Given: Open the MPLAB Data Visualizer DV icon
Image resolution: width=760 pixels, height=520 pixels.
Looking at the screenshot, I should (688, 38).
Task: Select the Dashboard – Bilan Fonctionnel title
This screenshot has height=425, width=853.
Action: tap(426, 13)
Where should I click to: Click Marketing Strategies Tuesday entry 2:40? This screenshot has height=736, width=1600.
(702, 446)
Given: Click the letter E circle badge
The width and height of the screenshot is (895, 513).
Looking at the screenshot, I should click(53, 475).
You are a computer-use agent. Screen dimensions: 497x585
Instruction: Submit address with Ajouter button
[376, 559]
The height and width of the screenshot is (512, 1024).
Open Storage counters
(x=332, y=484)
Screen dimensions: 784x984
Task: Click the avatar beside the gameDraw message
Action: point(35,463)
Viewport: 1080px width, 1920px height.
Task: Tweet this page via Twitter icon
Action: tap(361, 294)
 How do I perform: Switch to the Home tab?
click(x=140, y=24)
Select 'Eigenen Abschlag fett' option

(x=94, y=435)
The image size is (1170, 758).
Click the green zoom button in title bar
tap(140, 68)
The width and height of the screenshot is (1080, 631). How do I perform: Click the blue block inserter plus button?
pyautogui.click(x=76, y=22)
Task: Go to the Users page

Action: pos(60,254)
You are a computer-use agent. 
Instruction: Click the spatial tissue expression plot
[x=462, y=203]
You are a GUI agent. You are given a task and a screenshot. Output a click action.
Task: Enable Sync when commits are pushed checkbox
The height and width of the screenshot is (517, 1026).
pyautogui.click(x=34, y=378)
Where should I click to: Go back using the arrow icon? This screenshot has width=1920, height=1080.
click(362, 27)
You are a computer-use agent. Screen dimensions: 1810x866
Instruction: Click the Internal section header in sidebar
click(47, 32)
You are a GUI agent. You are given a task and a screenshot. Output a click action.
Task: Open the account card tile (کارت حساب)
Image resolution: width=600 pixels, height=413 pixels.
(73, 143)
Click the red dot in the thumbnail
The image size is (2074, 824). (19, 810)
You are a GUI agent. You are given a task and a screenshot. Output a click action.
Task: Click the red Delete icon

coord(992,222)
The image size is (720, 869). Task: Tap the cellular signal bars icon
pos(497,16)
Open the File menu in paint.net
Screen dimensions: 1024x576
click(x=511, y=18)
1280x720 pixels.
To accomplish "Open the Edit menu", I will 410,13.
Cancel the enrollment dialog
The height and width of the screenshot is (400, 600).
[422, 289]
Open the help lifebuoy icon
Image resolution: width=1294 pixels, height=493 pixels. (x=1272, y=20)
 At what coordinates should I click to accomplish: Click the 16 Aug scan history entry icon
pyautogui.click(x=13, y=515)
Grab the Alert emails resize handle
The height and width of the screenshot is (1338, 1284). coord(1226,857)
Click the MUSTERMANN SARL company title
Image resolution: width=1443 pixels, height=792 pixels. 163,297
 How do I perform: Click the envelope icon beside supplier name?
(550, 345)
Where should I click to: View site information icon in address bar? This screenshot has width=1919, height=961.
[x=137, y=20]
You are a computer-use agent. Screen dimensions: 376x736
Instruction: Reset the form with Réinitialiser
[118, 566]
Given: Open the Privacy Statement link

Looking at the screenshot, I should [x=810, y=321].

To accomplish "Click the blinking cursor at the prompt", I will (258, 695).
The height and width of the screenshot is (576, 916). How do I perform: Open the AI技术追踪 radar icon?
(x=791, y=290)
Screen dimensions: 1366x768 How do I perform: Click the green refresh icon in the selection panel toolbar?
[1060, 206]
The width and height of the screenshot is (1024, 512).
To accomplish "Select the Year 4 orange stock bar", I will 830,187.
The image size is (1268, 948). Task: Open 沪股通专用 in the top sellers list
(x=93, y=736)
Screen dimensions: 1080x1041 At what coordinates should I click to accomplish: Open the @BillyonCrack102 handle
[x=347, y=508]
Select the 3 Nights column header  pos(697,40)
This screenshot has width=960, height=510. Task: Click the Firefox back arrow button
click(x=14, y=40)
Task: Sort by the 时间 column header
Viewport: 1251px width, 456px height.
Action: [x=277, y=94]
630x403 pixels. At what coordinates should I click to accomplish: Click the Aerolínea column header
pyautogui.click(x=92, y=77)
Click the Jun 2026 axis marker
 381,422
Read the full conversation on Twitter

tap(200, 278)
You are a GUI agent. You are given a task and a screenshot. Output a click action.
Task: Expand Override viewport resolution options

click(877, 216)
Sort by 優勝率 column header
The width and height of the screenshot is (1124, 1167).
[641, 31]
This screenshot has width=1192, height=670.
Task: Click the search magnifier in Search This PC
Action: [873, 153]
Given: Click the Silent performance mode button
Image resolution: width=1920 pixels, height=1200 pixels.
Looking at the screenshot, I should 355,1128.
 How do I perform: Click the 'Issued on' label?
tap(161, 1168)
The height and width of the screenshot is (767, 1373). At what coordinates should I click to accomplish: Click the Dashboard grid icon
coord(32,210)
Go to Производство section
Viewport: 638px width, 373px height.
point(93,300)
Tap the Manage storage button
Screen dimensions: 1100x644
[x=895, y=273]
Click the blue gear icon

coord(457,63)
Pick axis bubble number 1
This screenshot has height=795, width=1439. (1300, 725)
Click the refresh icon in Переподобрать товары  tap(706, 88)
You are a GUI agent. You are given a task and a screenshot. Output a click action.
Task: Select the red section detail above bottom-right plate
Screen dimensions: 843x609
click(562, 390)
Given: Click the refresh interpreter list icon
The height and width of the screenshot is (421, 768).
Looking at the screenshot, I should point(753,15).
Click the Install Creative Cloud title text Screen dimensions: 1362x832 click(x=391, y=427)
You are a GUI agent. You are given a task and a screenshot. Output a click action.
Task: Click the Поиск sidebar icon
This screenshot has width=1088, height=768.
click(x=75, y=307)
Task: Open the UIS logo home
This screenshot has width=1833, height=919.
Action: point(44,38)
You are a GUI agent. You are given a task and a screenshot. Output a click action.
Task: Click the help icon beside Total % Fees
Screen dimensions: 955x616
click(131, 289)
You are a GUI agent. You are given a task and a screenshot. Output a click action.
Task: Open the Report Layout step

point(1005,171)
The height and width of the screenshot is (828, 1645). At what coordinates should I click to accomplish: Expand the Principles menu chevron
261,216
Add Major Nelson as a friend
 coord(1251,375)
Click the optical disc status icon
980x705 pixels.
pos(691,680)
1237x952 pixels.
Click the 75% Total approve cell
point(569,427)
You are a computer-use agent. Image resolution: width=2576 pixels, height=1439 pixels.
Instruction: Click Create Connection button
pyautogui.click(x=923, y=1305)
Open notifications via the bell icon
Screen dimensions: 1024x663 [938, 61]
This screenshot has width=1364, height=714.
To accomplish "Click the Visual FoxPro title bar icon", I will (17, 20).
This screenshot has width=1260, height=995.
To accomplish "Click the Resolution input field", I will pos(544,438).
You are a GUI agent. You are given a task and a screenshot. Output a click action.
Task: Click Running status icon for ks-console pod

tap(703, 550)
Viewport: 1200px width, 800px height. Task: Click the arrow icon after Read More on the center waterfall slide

▶ **INSTRUCTIONS FOR THE TASK**:
The full material has to be written out again exactly as shown.

▶ **WRITTEN REPLY**:
Given: Open the MPLAB Data Visualizer DV icon
Image resolution: width=760 pixels, height=520 pixels.
Looking at the screenshot, I should (688, 38).
Task: Select the Dashboard – Bilan Fonctionnel title
This screenshot has height=425, width=853.
Action: tap(426, 13)
Where should I click to: Click Marketing Strategies Tuesday entry 2:40? This screenshot has height=736, width=1600.
(702, 446)
Given: Click the letter E circle badge
The width and height of the screenshot is (895, 513).
Looking at the screenshot, I should click(53, 475).
You are a computer-use agent. Screen dimensions: 497x585
Instruction: Submit address with Ajouter button
[376, 559]
The height and width of the screenshot is (512, 1024).
Open Storage counters
(x=332, y=484)
Screen dimensions: 784x984
Task: Click the avatar beside the gameDraw message
Action: point(35,463)
Viewport: 1080px width, 1920px height.
Task: Tweet this page via Twitter icon
Action: tap(361, 294)
 How do I perform: Switch to the Home tab?
click(x=140, y=24)
Select 'Eigenen Abschlag fett' option

(x=94, y=435)
The image size is (1170, 758).
Click the green zoom button in title bar
tap(140, 68)
The width and height of the screenshot is (1080, 631). How do I perform: Click the blue block inserter plus button?
pyautogui.click(x=76, y=22)
Task: Go to the Users page

Action: pos(60,254)
You are a computer-use agent. 
Instruction: Click the spatial tissue expression plot
[x=462, y=203]
You are a GUI agent. You are given a task and a screenshot. Output a click action.
Task: Enable Sync when commits are pushed checkbox
The height and width of the screenshot is (517, 1026).
pyautogui.click(x=34, y=378)
Where should I click to: Go back using the arrow icon? This screenshot has width=1920, height=1080.
click(362, 27)
You are a computer-use agent. Screen dimensions: 1810x866
Instruction: Click the Internal section header in sidebar
click(47, 32)
You are a GUI agent. You are given a task and a screenshot. Output a click action.
Task: Open the account card tile (کارت حساب)
Image resolution: width=600 pixels, height=413 pixels.
(73, 143)
Click the red dot in the thumbnail
The image size is (2074, 824). (19, 810)
You are a GUI agent. You are given a task and a screenshot. Output a click action.
Task: Click the red Delete icon

coord(992,222)
The image size is (720, 869). Task: Tap the cellular signal bars icon
pos(497,16)
Open the File menu in paint.net
Screen dimensions: 1024x576
click(x=511, y=18)
1280x720 pixels.
To accomplish "Open the Edit menu", I will 410,13.
Cancel the enrollment dialog
The height and width of the screenshot is (400, 600).
[422, 289]
Open the help lifebuoy icon
Image resolution: width=1294 pixels, height=493 pixels. (x=1272, y=20)
 At what coordinates should I click to accomplish: Click the 16 Aug scan history entry icon
pyautogui.click(x=13, y=515)
Grab the Alert emails resize handle
The height and width of the screenshot is (1338, 1284). coord(1226,857)
Click the MUSTERMANN SARL company title
Image resolution: width=1443 pixels, height=792 pixels. 163,297
 How do I perform: Click the envelope icon beside supplier name?
(550, 345)
Where should I click to: View site information icon in address bar? This screenshot has width=1919, height=961.
[x=137, y=20]
You are a computer-use agent. Screen dimensions: 376x736
Instruction: Reset the form with Réinitialiser
[118, 566]
Given: Open the Privacy Statement link

Looking at the screenshot, I should [x=810, y=321].

To accomplish "Click the blinking cursor at the prompt", I will (258, 695).
The height and width of the screenshot is (576, 916). How do I perform: Open the AI技术追踪 radar icon?
(x=791, y=290)
Screen dimensions: 1366x768 How do I perform: Click the green refresh icon in the selection panel toolbar?
[1060, 206]
The width and height of the screenshot is (1024, 512).
To accomplish "Select the Year 4 orange stock bar", I will 830,187.
The image size is (1268, 948). Task: Open 沪股通专用 in the top sellers list
(x=93, y=736)
Screen dimensions: 1080x1041 At what coordinates should I click to accomplish: Open the @BillyonCrack102 handle
[x=347, y=508]
Select the 3 Nights column header  pos(697,40)
This screenshot has width=960, height=510. Task: Click the Firefox back arrow button
click(x=14, y=40)
Task: Sort by the 时间 column header
Viewport: 1251px width, 456px height.
Action: [x=277, y=94]
630x403 pixels. At what coordinates should I click to accomplish: Click the Aerolínea column header
pyautogui.click(x=92, y=77)
Click the Jun 2026 axis marker
 381,422
Read the full conversation on Twitter

tap(200, 278)
You are a GUI agent. You are given a task and a screenshot. Output a click action.
Task: Expand Override viewport resolution options

click(877, 216)
Sort by 優勝率 column header
The width and height of the screenshot is (1124, 1167).
[641, 31]
This screenshot has width=1192, height=670.
Task: Click the search magnifier in Search This PC
Action: [873, 153]
Given: Click the Silent performance mode button
Image resolution: width=1920 pixels, height=1200 pixels.
Looking at the screenshot, I should 355,1128.
 How do I perform: Click the 'Issued on' label?
tap(161, 1168)
The height and width of the screenshot is (767, 1373). At what coordinates should I click to accomplish: Click the Dashboard grid icon
coord(32,210)
Go to Производство section
Viewport: 638px width, 373px height.
point(93,300)
Tap the Manage storage button
Screen dimensions: 1100x644
[x=895, y=273]
Click the blue gear icon

coord(457,63)
Pick axis bubble number 1
This screenshot has height=795, width=1439. (1300, 725)
Click the refresh icon in Переподобрать товары  tap(706, 88)
You are a GUI agent. You are given a task and a screenshot. Output a click action.
Task: Select the red section detail above bottom-right plate
Screen dimensions: 843x609
click(562, 390)
Given: Click the refresh interpreter list icon
The height and width of the screenshot is (421, 768).
Looking at the screenshot, I should point(753,15).
Click the Install Creative Cloud title text Screen dimensions: 1362x832 click(x=391, y=427)
You are a GUI agent. You are given a task and a screenshot. Output a click action.
Task: Click the Поиск sidebar icon
This screenshot has width=1088, height=768.
click(x=75, y=307)
Task: Open the UIS logo home
This screenshot has width=1833, height=919.
Action: point(44,38)
You are a GUI agent. You are given a task and a screenshot. Output a click action.
Task: Click the help icon beside Total % Fees
Screen dimensions: 955x616
click(131, 289)
You are a GUI agent. You are given a task and a screenshot. Output a click action.
Task: Open the Report Layout step

point(1005,171)
The height and width of the screenshot is (828, 1645). At what coordinates should I click to accomplish: Expand the Principles menu chevron
261,216
Add Major Nelson as a friend
 coord(1251,375)
Click the optical disc status icon
980x705 pixels.
pos(691,680)
1237x952 pixels.
Click the 75% Total approve cell
point(569,427)
You are a computer-use agent. Image resolution: width=2576 pixels, height=1439 pixels.
Instruction: Click Create Connection button
pyautogui.click(x=923, y=1305)
Open notifications via the bell icon
Screen dimensions: 1024x663 [938, 61]
This screenshot has width=1364, height=714.
To accomplish "Click the Visual FoxPro title bar icon", I will (17, 20).
This screenshot has width=1260, height=995.
To accomplish "Click the Resolution input field", I will pos(544,438).
You are a GUI agent. You are given a task and a screenshot. Output a click action.
Task: Click Running status icon for ks-console pod

tap(703, 550)
Viewport: 1200px width, 800px height. Task: Click the arrow icon after Read More on the center waterfall slide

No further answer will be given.